Single by Stefan

from the album Hope
- Language: English
- Released: 5 March 2022
- Genre: Country and western, country pop
- Length: 3:04
- Label: Moonwalk
- Songwriters: Stefan Airapetjan; Karl-Ander Reismann;

Stefan singles chronology
| "Doomino" (2021) | "Hope" (2022) |  |

Music video
- "Hope" on YouTube

Eurovision Song Contest 2022 entry
- Country: Estonia
- Artist: Stefan
- Language: English
- Composers: Stefan Airapetjan; Karl-Ander Reismann;
- Lyricists: Stefan Airapetjan; Karl-Ander Reismann;

Finals performance
- Semi-final result: 5th
- Semi-final points: 209
- Final result: 13th
- Final points: 141

Entry chronology
- ◄ "The Lucky One" (2021)
- "Bridges" (2023) ►

= Hope (Stefan song) =

2021 single by Stefan

"Hope" is a song by Estonian-Armenian singer Stefan Airapetjan. The song represented Estonia in the Eurovision Song Contest 2022 in Turin, Italy after winning Eesti Laul 2022, Estonia's national final.

== Background ==
The music video for the song was filmed in the Tabernas Desert in Almería, Spain. According to Stefan, the song is about everlasting, neverending hope.

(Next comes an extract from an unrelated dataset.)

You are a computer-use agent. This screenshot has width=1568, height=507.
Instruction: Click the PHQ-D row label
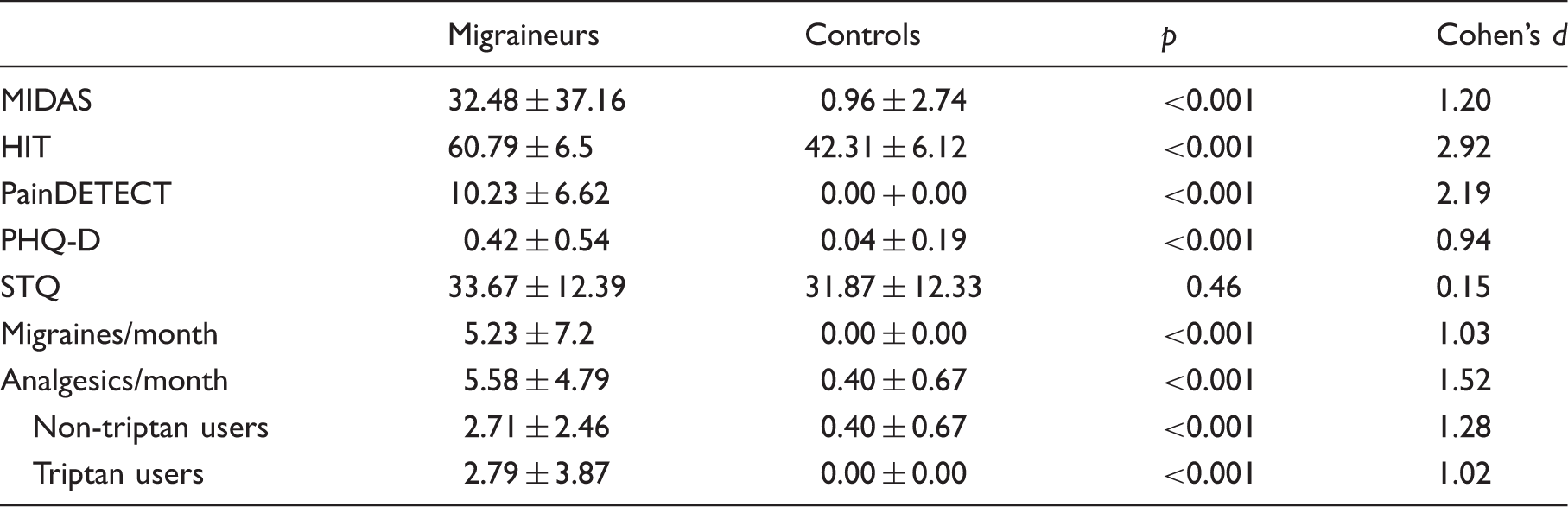[x=50, y=241]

== Eurovision Song Contest ==

=== Eesti Laul 2022 ===
Eesti Laul 2022 was the fourteenth edition of the Estonian national selection Eesti Laul, which selected Estonia's entry for the Eurovision Song Contest 2022. The format of the competition included four quarter-finals on 20 November, 27 November, 4 December and 11 December 2021, two semi-finals on 3 and 5 February 2022 and a final on 12 February 2022. Ten songs competed in each quarter-final and five from each quarter-final qualified to the semi-finals. Ten songs competed in each semi-final and the top five from each semi-final qualified to complete the ten song lineup in the final. The results of the quarter-finals were determined solely by public televoting for the first three qualifiers and votes from a professional jury for the fourth and fifth qualifiers, while the results of the semi-finals were determined by the 50/50 combination of jury and public voting for the first qualifiers and a second round of public televoting for the remaining qualifiers. The winning song in the final was selected over two rounds of voting: the first round results selected the top three songs via the 50/50 combination of jury and public voting, while the second round (superfinal) determined the winner solely by public televoting.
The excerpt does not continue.